Banco não cumpriu regras do seguro e terá que indenizar cliente

Categoria: Notícias
Postado aqui: Terça, 17 Setembro 2013

Apelado só soube de todo o teor do contrato após a formalização...

Em decisão unânime, a 1ª Câmara Cível negou provimento ao recurso de Apelação interposto por um banco contra sentença que julgou parcialmente procedentes os pedidos formulados por S. L. J. da. S. em ação de cobrança de seguro privado combinado com danos morais.
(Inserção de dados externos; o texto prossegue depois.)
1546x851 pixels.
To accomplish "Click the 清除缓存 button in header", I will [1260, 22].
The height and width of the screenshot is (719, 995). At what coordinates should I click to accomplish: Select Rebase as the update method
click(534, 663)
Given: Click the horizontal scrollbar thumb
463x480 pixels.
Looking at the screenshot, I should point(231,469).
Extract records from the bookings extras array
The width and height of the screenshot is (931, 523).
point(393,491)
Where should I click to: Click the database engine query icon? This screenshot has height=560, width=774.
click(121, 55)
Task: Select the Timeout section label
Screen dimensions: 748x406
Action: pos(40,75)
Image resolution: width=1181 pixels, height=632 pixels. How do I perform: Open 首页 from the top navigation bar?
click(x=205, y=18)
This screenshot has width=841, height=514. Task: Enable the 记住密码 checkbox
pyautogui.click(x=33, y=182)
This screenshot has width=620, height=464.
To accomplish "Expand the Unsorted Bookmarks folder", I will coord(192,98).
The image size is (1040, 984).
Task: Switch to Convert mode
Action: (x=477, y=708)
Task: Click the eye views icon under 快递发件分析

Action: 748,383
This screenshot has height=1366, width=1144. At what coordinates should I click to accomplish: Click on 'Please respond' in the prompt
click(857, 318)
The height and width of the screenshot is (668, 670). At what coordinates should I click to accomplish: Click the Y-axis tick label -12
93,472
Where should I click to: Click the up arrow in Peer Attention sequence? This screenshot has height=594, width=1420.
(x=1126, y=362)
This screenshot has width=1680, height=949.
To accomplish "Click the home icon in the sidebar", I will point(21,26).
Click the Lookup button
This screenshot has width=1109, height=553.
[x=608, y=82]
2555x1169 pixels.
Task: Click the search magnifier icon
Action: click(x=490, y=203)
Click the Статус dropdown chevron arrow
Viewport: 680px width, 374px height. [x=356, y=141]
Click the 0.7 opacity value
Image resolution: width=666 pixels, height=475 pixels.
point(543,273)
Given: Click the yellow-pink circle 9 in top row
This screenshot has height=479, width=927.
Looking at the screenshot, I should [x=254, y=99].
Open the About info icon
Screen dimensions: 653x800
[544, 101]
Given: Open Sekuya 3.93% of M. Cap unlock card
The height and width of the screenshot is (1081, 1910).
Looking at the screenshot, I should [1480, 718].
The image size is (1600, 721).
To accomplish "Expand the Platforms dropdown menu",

De acordo com os autos, no momento da contratação do seguro, S. L. J. da. S. soube que a indenização para a hipótese de invalidez parcial estaria condicionada à gradação das lesões a partir dos valores relacionados em tabela divulgada pela Superintendência de Seguros Privadas (SUSEP), pois o banco não aceitou a aplicação da regra do artigo 47 do Código de Defesa do Consumidor.


O juiz de primeiro grau acolheu em parte os pedidos iniciais do autor, reconhecendo o direito integral da indenização securitária, pois a cláusula limitativa não informada no momento da contratação não pode ser-lhe oposta.


O banco recorreu da sentença alegando que não houve comprovação da invalidez parcial do apelado, afastando a observância da tabela da SUSEP e, por isso, pediu a reformulação da sentença para que os pedidos iniciais fossem julgados improcedentes.


O relator do processo, Des. Divoncir Shreiner Maran, explicou em seu voto que não há como sujeitar o consumidor a cumprir cláusulas contratuais insertas em contrato de adesão, criadas de forma unilateral pelo fornecedor, sem que aquele tenha prévio conhecimento de todos os seus termos.


“Neste caso, considerando que o apelado somente teve ciência do inteiro teor do contrato em época posterior a sua formalização, as cláusulas contratuais restritivas não têm validade alguma.  Incide, ademais, o preceito contido no artigo 333, inciso II, do código de Processo Civil, segundo o qual caberia à apelante o ônus da prova quanto ao fato impeditivo do direito do autor consumidor, qual seja, o prévio conhecimento do contrato de seguro, porém não o fez”, votou o relator.